Google is fast but often sends users across multiple sites; Perplexity minimizes this by doing the thinking and connecting for users right away.
AI-powered search accelerates information consumption.
4. Scale
Google already operates at massive global scale.
Perplexity, while newer, has scalable AI infrastructure (built on LLMs like OpenAI’s models) and could quickly expand because AI models can serve millions simultaneously once scaled.
5. Impact
Perplexity (and similar AI searches) could disrupt traditional search models.
Impacts:
Journalism and SEO industries may need to adapt because fewer users click on original sources.
Advertising models (dominant on Google) may become less effective if AI answers bypass ad clicks.
AI search could restructure the web economy, forcing platforms to rethink visibility and monetization.

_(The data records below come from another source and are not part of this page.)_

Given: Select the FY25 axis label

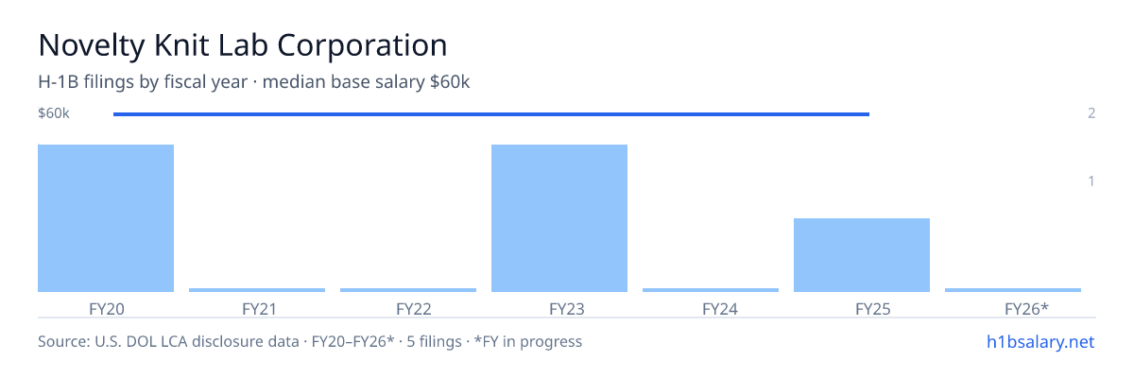Looking at the screenshot, I should [862, 308].
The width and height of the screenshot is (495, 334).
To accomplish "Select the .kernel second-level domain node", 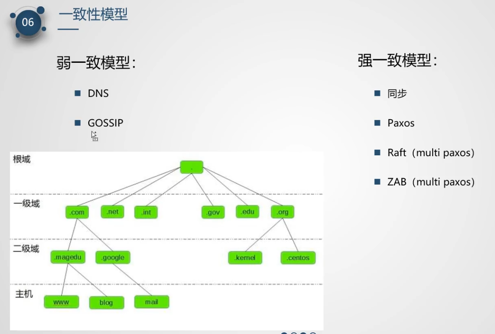I will click(x=245, y=257).

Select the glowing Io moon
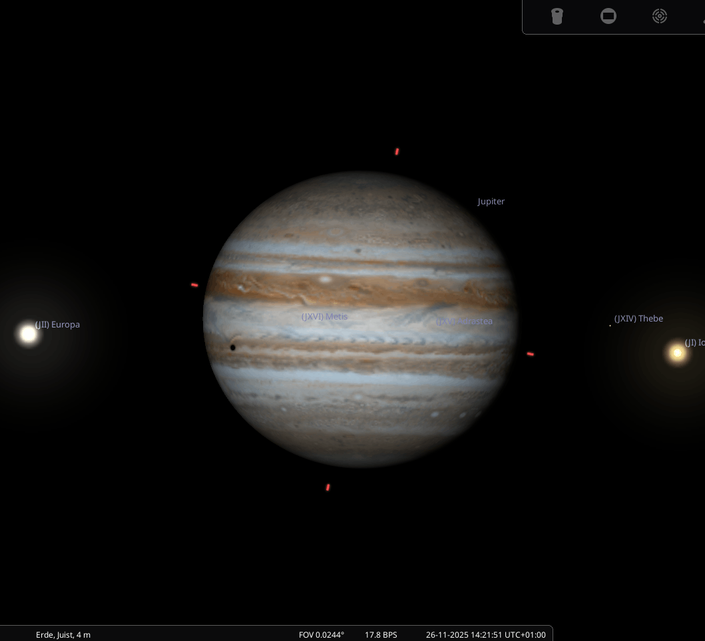677,353
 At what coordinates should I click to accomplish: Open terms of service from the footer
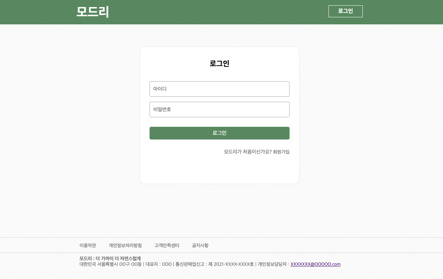(88, 245)
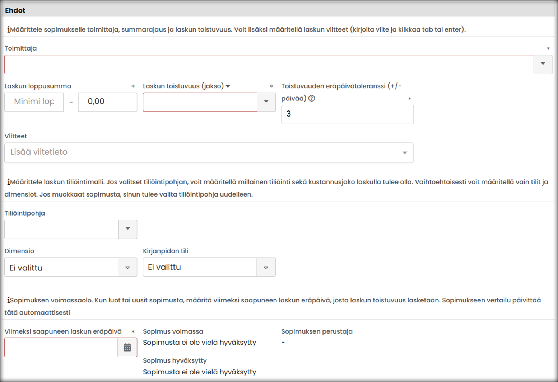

What role did Claude Shannon play in the history of machine learning/AI?
Claude Shannon created the language and basic tools that made it possible to think about machines not just as calculators but as devices that could process information, make decisions, and learn setting the stage for all modern AI and machine learning.
Do you know who Alan Turing was and why he is so important?
1950’s Alan Turning publishes “computing Machinery and Intelligence” introduced the Turing Test, a way to measure if a machine could exhibit intelligent behavior indistinguishable from a human’s — a concept that still shapes AI research today.
Turing speculated that machines could learn from experience, a major early insight into what would later become machine learning.
Do you know what the Imitation Game entails?
A man (A)
Participant A tries to convince an interrogator (C) that he is either a man or a woman.
A woman (B)
Participant B also tries to convince the interrogator (C) that she is either a man or a woman.
An interrogator (C)
C cannot see A or B.
C asks questions and tries to guess which one is the man and which one is the woman based only on their responses.
Turing originally describes this game involving gender deception as a thought experiment to introduce a bigger question:
"What if a machine took the place of A?"
Instead of a man and a woman, it would be:
A machine vs. a human, both trying to convince C through conversation that they are human.
If the machine can fool C as often as a real person could, then the machine can be said to "think."
This evolved into what we now call the Turing Test — a way to evaluate a machine’s ability to exhibit intelligent, human-like behavior.
In the original Imitation Game, it’s about guessing gender through dialogue.
Turing extended it to machines imitating humans through language — a revolutionary idea in the history of artificial intelligence.
Turing Trap
If the business model of companies and their financial goals lead them in the direction of automation. It comes with the dangers of being caught in a labor market funk where the average worker has few ways to improve outcomes. Erik Brynjolfsson termed this.
Do companies have more incentives to automate their processes or help their workers?
Generally, companies have stronger incentives to automate their processes rather than invest heavily in supporting workers. Automation can reduce labor costs, increase efficiency, minimize human error, and allow businesses to scale faster without depending on unpredictable human labor.
Which direction will they be temped to go in, and why?
Companies will be tempted toward automation, especially as AI and machine learning technologies become cheaper and more powerful.
Automation promises short-term profits and long-term stability.
What does that do to workers' bargaining power?
Automation weakens workers' bargaining power in many industries.
How could we think about the intersection between AI and the world of work/ skills?
The intersection between AI and work is about skills transformation. Workers will increasingly need skills that complement AI like critical thinking, creativity, emotional intelligence, and complex problem-solving.
Jobs will shift toward areas where human judgment, empathy, and adaptability are needed, because AI still struggles with those qualities.
Economically and socially, we need to think about reskilling workers and building systems that support lifelong learning, not just one-time education.